Siblings Mohammed Sadik (26) and Mohammed Salih (28), sons of Valachuketti Moosa, died on May 5 and May 18 respectively. Moosa’s brother Moideen’s wife Mariam (50) passed away on May 19. Moosa (62) is now in a critical condition while Atifa (19), Salih’s fiancée, is undergoing treatment at a private hospital.
Suspecting that the deaths could be due to the Nipah virus, state health department officials have sent blood and other fluid samples collected from the deceased to the virology lab at the Kasturba Medical College, Manipal. However, results are awaited to confirm the suspicion. Samples have also been sent to the National Virology Institute in Pune and the results are due today.
Dr Arun Kumar, head of the Manipal Centre for Virus Research (MCVR), along with a team of doctors visited the locality yesterday and collected samples from well water and from domestic animals in and around the premises. They reassured the locals and asked them not panic but take necessary precautions for now. They gave strict orders to avoid eating fruits that are half-eaten by birds.
According to reports, 25 people are being kept under observation. Eight persons are undergoing treatment for the disease. Six persons are being treated at the Medical College Hospital in Kozhikode, one at a private hospital in Kozhikode and another in Kochi.
The district has been put on high alert. Health minister K.K. Shailaja and excise minister T.P. Ramakrishnan held meetings with senior officials on Saturday. Health director Dr R.L. Sarita told The News Minute, “We will have confirmation only after we get results from the National Virology Institute in Pune. Nothing can be ascertained before that.”

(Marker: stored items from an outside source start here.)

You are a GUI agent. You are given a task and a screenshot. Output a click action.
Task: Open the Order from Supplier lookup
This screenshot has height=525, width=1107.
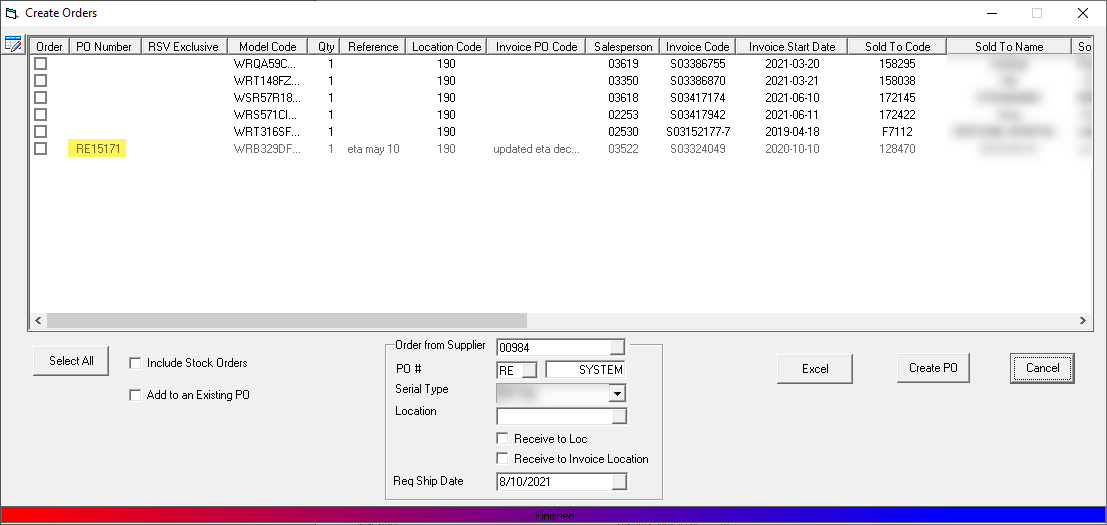[x=618, y=347]
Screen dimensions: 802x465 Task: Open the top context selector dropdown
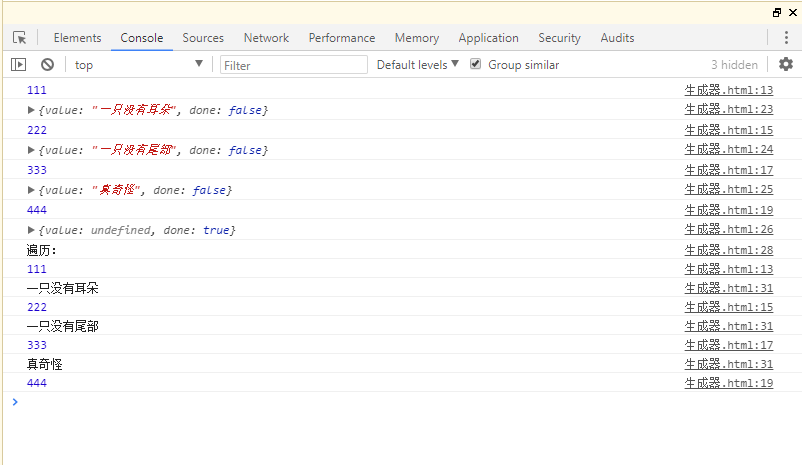pyautogui.click(x=138, y=64)
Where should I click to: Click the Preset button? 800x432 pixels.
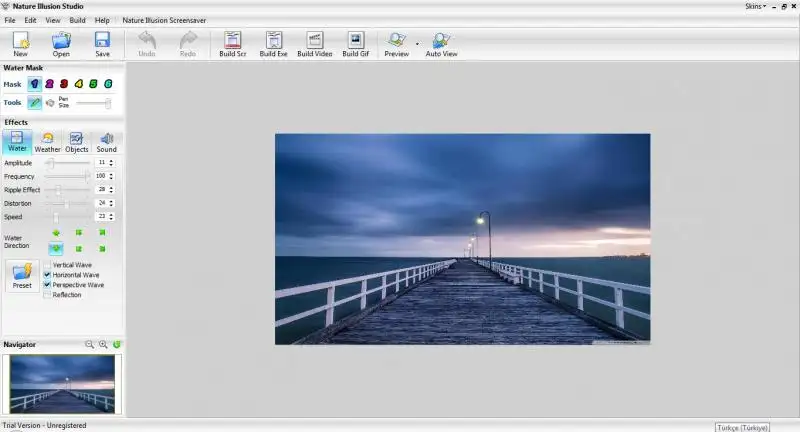(22, 275)
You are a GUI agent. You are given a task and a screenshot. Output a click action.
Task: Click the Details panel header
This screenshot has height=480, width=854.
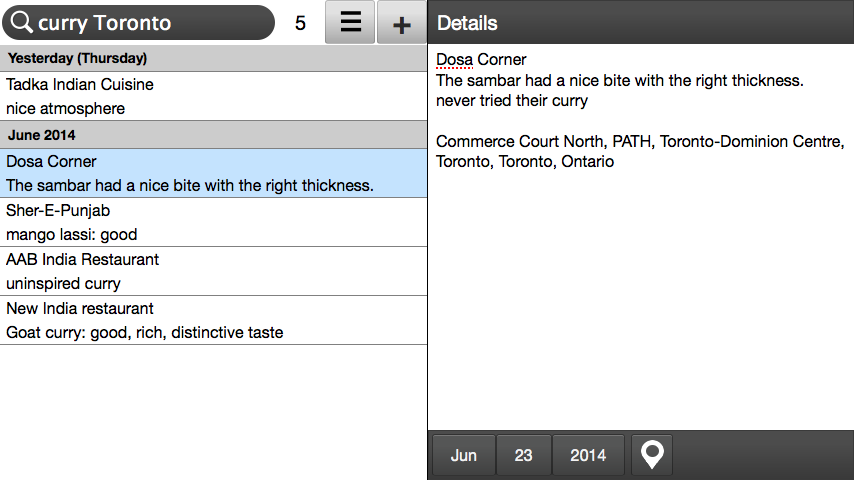click(640, 23)
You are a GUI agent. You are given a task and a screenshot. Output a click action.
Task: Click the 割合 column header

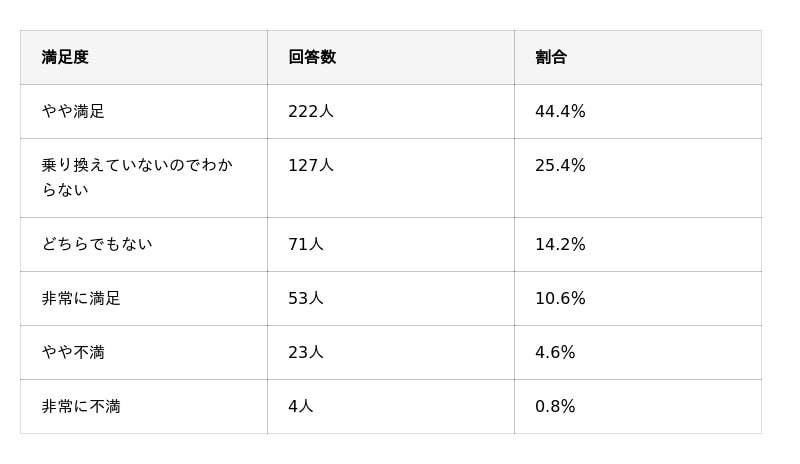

According to The Hindu, sources in the health minister’s office said there was no reason to panic and that officials were keeping a vigil.
Nipah virus infection
Fruit-eating bats are the primary host of the Nipah virus (NiV), which can cause disease in both animals and humans. So far there is no vaccine against NiV. The virus was first identified in 1998 in Kampung Sungai Nipah, Malaysia during an outbreak of disease.